> [About this task] Reproduce the entries shown below only from the line with "Click the File History address bar icon" down to the line with "Task: Enable the IPv6 toggle switch", keeping both end lines and copying each one exactly.

> [Material for this task]
-- Opening Marker --

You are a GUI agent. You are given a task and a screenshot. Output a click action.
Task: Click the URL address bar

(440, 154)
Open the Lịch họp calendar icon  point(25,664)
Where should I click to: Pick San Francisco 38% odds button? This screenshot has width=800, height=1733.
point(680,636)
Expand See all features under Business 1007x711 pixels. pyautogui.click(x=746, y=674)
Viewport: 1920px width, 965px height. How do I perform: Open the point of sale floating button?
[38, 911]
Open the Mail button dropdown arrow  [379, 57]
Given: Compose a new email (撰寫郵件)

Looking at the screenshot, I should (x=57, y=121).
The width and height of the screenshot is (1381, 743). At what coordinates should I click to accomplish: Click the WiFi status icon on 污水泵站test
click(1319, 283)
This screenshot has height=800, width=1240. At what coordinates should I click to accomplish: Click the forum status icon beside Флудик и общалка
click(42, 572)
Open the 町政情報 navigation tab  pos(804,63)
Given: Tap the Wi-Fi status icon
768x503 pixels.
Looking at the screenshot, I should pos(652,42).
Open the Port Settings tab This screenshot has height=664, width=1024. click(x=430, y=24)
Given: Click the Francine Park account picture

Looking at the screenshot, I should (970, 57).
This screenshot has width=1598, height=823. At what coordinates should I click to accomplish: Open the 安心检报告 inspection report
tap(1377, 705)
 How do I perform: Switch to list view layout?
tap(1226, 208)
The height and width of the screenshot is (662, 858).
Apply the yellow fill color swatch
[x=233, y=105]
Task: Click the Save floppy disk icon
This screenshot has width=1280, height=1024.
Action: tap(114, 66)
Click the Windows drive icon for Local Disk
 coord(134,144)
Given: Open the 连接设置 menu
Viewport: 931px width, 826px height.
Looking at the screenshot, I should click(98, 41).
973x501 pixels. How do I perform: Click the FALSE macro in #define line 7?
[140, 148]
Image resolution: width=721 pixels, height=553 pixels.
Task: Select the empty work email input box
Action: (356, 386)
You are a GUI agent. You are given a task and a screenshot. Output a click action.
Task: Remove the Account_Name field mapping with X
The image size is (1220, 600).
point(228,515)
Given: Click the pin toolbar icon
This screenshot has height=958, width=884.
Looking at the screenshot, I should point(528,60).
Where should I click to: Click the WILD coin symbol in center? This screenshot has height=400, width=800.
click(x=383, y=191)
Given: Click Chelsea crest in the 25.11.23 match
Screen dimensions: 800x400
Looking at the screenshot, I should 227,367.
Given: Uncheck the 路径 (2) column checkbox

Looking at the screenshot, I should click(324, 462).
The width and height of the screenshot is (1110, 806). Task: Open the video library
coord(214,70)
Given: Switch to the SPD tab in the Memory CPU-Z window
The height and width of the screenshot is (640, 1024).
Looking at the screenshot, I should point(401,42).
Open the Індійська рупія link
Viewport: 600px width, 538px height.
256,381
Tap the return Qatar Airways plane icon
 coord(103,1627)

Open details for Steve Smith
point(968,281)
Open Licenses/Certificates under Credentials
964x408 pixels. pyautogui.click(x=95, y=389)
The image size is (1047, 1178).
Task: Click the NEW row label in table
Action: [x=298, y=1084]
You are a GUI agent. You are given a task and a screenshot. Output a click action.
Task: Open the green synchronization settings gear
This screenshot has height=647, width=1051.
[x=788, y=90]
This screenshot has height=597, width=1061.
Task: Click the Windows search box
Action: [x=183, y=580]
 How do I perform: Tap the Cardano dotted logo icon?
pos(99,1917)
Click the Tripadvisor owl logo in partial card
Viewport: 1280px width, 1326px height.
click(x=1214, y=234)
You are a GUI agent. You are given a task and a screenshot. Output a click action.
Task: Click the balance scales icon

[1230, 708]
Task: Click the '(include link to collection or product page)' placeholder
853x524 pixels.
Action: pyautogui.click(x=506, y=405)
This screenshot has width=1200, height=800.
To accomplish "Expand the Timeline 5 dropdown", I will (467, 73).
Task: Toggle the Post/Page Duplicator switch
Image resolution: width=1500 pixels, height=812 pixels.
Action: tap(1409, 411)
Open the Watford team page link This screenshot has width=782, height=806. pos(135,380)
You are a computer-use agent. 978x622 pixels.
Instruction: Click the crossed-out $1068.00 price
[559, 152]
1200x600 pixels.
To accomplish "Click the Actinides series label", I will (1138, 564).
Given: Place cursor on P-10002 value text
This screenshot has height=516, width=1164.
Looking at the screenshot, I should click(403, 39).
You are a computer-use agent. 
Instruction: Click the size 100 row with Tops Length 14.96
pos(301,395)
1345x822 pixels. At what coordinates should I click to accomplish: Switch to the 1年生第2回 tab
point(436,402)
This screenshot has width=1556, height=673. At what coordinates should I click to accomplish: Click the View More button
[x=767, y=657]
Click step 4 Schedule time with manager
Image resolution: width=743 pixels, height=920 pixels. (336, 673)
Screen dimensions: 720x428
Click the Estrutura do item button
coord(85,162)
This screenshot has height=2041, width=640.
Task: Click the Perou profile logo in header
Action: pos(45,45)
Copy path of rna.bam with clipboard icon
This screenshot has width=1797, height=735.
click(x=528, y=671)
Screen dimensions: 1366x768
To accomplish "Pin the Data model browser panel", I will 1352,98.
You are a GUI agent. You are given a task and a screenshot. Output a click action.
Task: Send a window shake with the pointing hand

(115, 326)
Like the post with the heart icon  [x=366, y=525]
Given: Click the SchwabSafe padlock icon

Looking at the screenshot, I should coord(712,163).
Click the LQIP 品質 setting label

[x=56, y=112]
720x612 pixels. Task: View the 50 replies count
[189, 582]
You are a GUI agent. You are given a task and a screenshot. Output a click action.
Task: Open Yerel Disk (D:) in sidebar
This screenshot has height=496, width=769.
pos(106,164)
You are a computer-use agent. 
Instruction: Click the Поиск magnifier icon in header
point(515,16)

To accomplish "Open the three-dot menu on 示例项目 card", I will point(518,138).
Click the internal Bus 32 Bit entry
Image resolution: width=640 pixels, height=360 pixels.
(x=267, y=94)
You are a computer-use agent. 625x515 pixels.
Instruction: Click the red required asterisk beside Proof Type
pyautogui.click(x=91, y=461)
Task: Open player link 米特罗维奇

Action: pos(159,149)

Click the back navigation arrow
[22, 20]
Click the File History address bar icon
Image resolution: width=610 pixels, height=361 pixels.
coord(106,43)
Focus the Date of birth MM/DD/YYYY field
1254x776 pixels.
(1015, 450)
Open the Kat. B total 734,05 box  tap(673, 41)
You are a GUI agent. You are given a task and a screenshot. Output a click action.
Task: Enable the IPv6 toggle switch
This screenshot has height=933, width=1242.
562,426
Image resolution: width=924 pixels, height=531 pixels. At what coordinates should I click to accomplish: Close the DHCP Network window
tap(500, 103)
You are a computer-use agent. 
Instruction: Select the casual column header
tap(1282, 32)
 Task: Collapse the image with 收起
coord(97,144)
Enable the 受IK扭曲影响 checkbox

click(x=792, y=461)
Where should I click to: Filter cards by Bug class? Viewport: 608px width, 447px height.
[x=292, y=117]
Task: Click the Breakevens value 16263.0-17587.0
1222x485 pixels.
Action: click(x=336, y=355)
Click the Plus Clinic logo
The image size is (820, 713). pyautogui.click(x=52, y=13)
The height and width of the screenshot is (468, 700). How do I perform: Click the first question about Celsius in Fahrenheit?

-- Closing Marker --

> [Exercise output]
Click the File History address bar icon
Image resolution: width=610 pixels, height=361 pixels.
coord(106,43)
Focus the Date of birth MM/DD/YYYY field
1254x776 pixels.
(1015, 450)
Open the Kat. B total 734,05 box  tap(673, 41)
You are a GUI agent. You are given a task and a screenshot. Output a click action.
Task: Enable the IPv6 toggle switch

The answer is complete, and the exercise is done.